▸ **Passage to read**
• • • • •

Excerpts from two interviews originally published on the Her Film Project blog. Reprinted with permission.

HF: With the feature documentary film I Was a Teenage Feminist under your belt, you are now focusing on a new project, How to Lose Your Virginity, which is another feature doc. Can you discuss how you came to concentrate your efforts on this topic and how your two films might relate?

TS: I think all my films look at the world through a feminist lens. Of the two shorts I’ve done, How I Learned to Speak Turkish is about sexuality and power and Womanly Perfection is about beauty standards. Taken along with I Was A Teenage Feminist, which I think is about finding a political and personal identity, they all feed into to the ideas I’m playing with in How to Lose your Virginity. I also would say that the virginity project is similar stylistically to I Was a Teenage Feminist—it’s funny, there’s a lot of intimacy with subjects, and I use my personal experience to make universal points.

• • • • •

▸ **Supplied information**

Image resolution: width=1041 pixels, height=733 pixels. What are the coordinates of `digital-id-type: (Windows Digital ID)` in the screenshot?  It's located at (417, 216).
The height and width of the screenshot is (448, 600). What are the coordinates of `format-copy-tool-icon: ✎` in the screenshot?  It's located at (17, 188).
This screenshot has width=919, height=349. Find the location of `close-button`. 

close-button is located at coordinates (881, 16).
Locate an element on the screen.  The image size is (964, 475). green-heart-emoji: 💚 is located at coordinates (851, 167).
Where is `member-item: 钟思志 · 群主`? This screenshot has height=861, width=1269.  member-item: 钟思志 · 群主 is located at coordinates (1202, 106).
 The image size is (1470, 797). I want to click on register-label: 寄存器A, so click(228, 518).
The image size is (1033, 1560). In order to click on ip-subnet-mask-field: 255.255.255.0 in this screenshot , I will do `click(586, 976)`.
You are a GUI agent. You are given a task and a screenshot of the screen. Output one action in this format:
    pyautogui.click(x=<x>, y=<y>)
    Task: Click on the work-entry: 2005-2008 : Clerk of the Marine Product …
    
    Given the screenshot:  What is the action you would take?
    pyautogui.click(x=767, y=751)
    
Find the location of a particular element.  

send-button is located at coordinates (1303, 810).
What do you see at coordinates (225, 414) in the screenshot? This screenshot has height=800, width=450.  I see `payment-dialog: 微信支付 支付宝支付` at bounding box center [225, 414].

• • • • •

▸ **Directions for this task**
Answer these questions about the film interview excerpt:
1. On what blog were the interviews first published?
2. What is the title of the new feature documentary that TS is now focusing on?
3. According to TS, what is the short film Womanly Perfection about?

▸ **Task result**
1. The Her Film Project blog
2. How to Lose Your Virginity
3. Beauty standards